The meta-analysis based on all recruited researches, including various types of epilepsy, suggested significantly decreased FC in mesial prefrontal cortex (MPFC) (peak at MNI (2, 52, 2); SDM = -0.25; Q =5 6; I2 = 47), bilateral angular gyrus (AG) (left: peak at MNI (-48, -58, 33); SDM = -0.15; Q = 33; I2 = 9; right: peak at MNI (48,-68,23); SDM = -0.13; Q = 37; I2 = 18), left hippocampus (lHipp) (peak at MNI (-29, -11, -23); SDM = -0.13; Q = 31; I2 = 4) and increased FC in bilateral cuneus cortex (cuneus) (left: peak at MNI (-13, -76, 33); SDM = 0.13; Q = 74; I2 = 60; right: peak at MNI (10, -78, 34); SDM = 0.11; Q = 68; I2 = 56) and dorsal posterior cingulate cortex (dPCC) (peak at MNI (-5, -27, 47); SDM = 0.06; Q = 28; I2 = 31) (Fig. ). The Egger tests on all above reported regions showed no significant publication bias (p > 0.05).
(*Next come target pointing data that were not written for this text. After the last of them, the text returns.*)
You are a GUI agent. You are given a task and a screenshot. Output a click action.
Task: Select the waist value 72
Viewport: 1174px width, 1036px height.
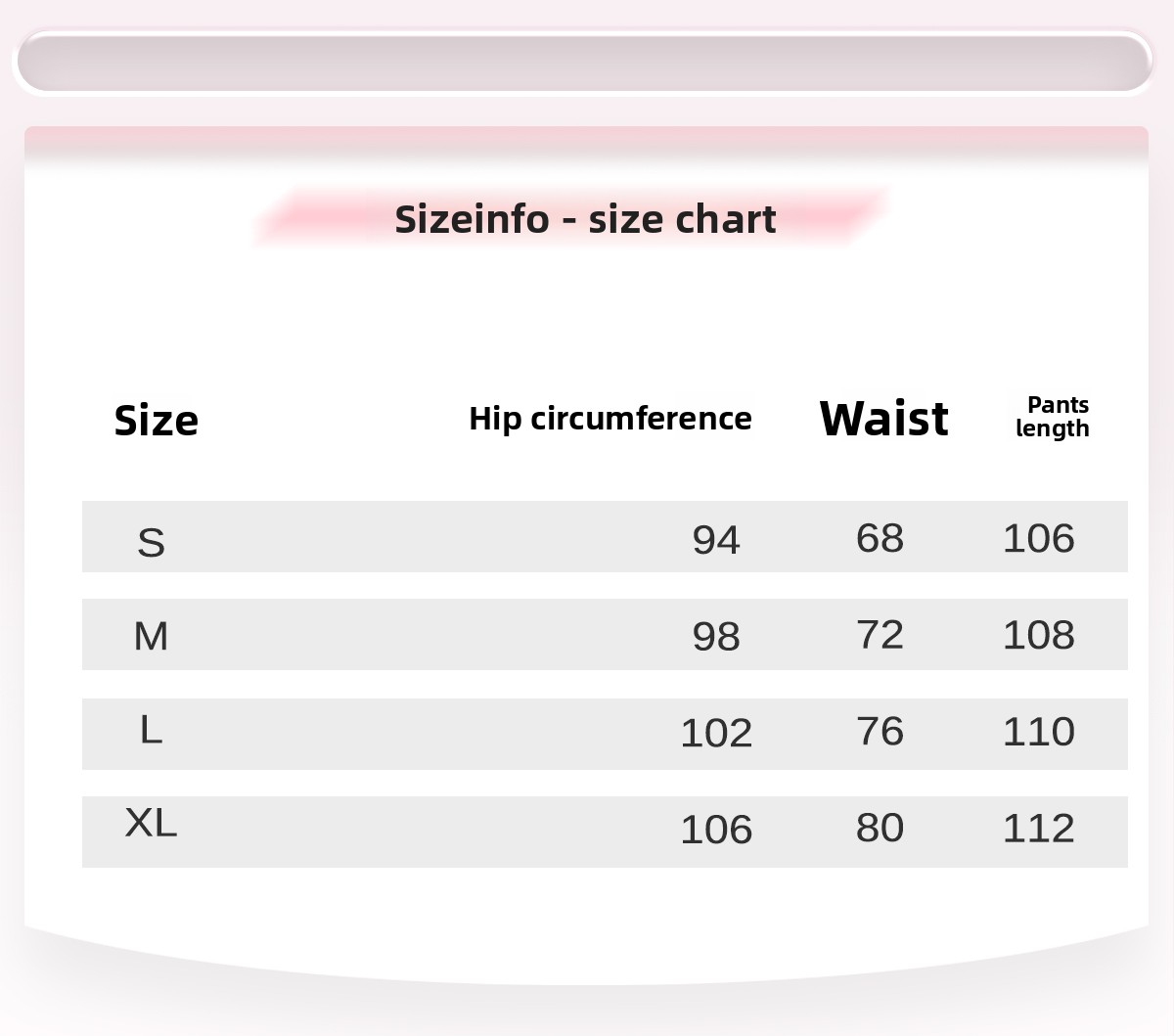880,634
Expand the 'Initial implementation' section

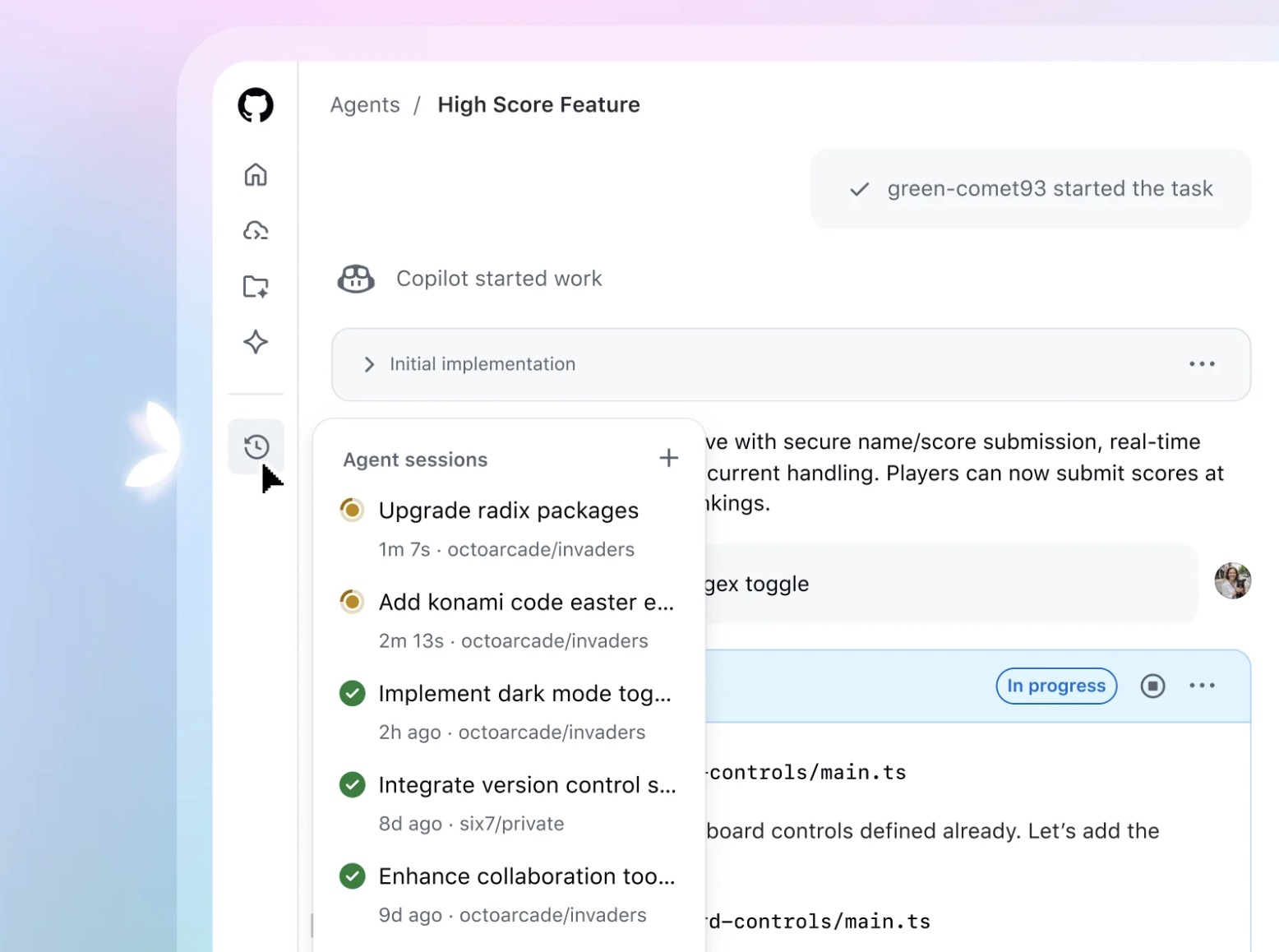point(369,364)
After screening the types of epilepsy in the meta-analysis, two categories could be investigated through different researches: Idiopathic Generalized Epilepsy (IGE) and Temporal Lobe Epilepsy (TLE). Notably, the TLE group includes the lmTLE, rmTLE, lTLE, and rTLE. Eight studies (8 between-group comparisons) were performed on patients with IGE and 12 studies (14 between-group comparisons) on patients with TLE. Specifically, for the mixed TLE group, we performed an additional analysis on studies with clarified unilateral foci. We kept the coordinates of studies with left foci unchanged and left-right flipped the coordinates of studies with right foci. After this process, we could investigate the alterations of FC in the ipsilateral and contralateral regions of epileptogenic foci.

The subgroup analysis in the IGE revealed decreased FC in a cluster, including dorsal anterior cingulate cortex and mesial prefrontal cortex (dACC/dMPFC) (peak at MNI (0, 30, 22); SDM =- 0.23; Q = 9; I2 = 36) and bilateral AG (left: peak at MNI (-41, -76, 30); SDM = -0.3; Q = 8; I2 = 27; right: peak at MNI (41, -74, 31); SDM = -0.32; Q = 7; I2 = 15), and increased FC in the right superior frontal gyrus (rSFG) (peak at MNI (31, 63, 7); SDM = 0.17; Q = 14; I2 = 57)) (Fig. ). Considering the limited number of studies. i.e., less than 10, we did not perform the Egger test but the funnel plot was presented for the visual inspection of the publication bias (p-value > 0.05).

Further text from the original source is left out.